#### REQUIRED ACTION:
Extend the article below on veterans with traumatic brain injuries and the Pentagon's response, starting after its final sentence.

#### EXTRACTED TEXT:
_____

It wasn't until after he retired in 2007 that he truly began experiencing symptoms from multiple injuries to his brain.
"I would just forget things. So I would have to use my sticky notes, or I carried a tape recorder with me actually. I just had problems recalling," Coker said.
He admits this took him to a pretty dark place mentally before choosing to seek help. Fortunately, he found state-of-the-art treatment, which provided an explanation of his long-term symptoms and even helped reverse some of the damage.
That's not the norm, however, as recent data shows less than half of the veterans suffering this injury's lasting effects will actually seek help. And those sustaining a brain injury after serving in Iraq and Afghanistan are twice as likely to consider suicide. The Pentagon realized it had a growing problem and began to take action.
"We had a lot of good work being done in these various areas throughout a very large Department of Defense," said Kathy Lee, a TBI Specialist with the Office of the Deputy Assistant Secretary of Defense for Health Readiness Policy and Oversight.

_____

#### DATASET EXCERPT:
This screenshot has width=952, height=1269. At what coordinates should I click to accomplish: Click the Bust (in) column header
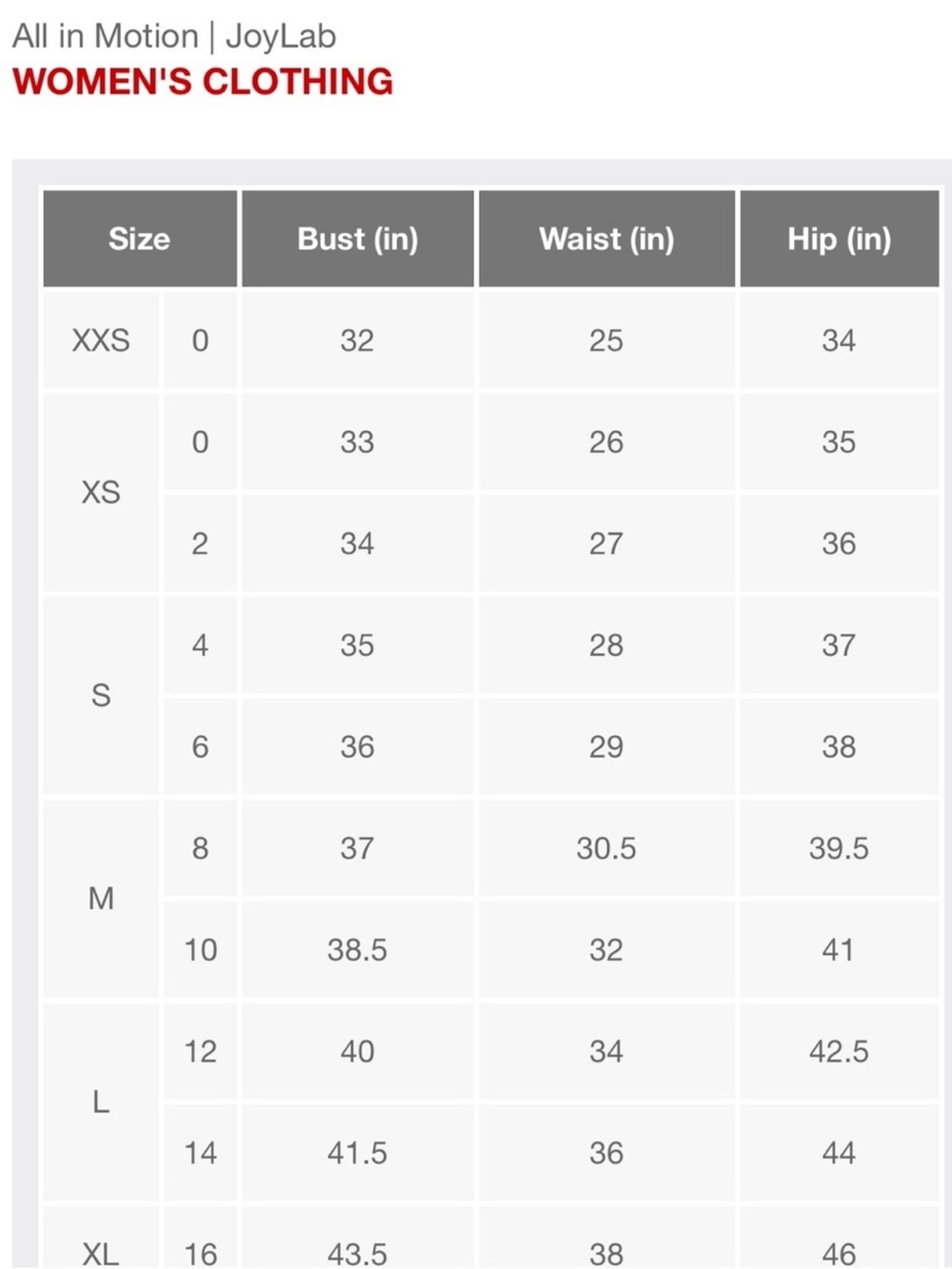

_____

#### WRITTEN ANSWER:
Over the last 20-years, huge strides have been made in researching and treating traumatic brain injuries. Now, comes a new plan to build on that momentum with a single comprehensive strategy, known as the War Fighter Brain Health Initiative.
"[It's] this call for, 'Let's all get on the same page and synergize our efforts and coordinated tightly so we could accelerate findings and help war fighters in a quicker way,'" Lee told CBN News.
The first step in the five-part plan will be to identify the baseline brain health of all service members, which can then be monitored throughout their career.
"The military works all in protocols and standards, right? So if we have an every five year time period that you have to get your cognition checked, that's the standard, everybody gets it. It doesn't matter if you were deployed, if you were a cook, if you were support logistics staff, you're going to get your cognition looked at, so that takes away some of the stigma about, 'Why me? Why do I have to go? Does somebody think there's something wrong with me," and we find that there's better there's better compliance that way," Lee said.
Policies will also be developed to prevent, identify, and treat brain damage caused in training, as well as combat.
"Some of the technology that's part of this program, as well, like putting blast sensors on and looking at how much blast energy goes to the body. People, war fighters, are already making changes when they are out in the field conducting field activities, because they see the numbers and they say, 'Whoa, that's a little high. I need to stand back more,' or maybe you really need three people here and not four people here," Lee explained.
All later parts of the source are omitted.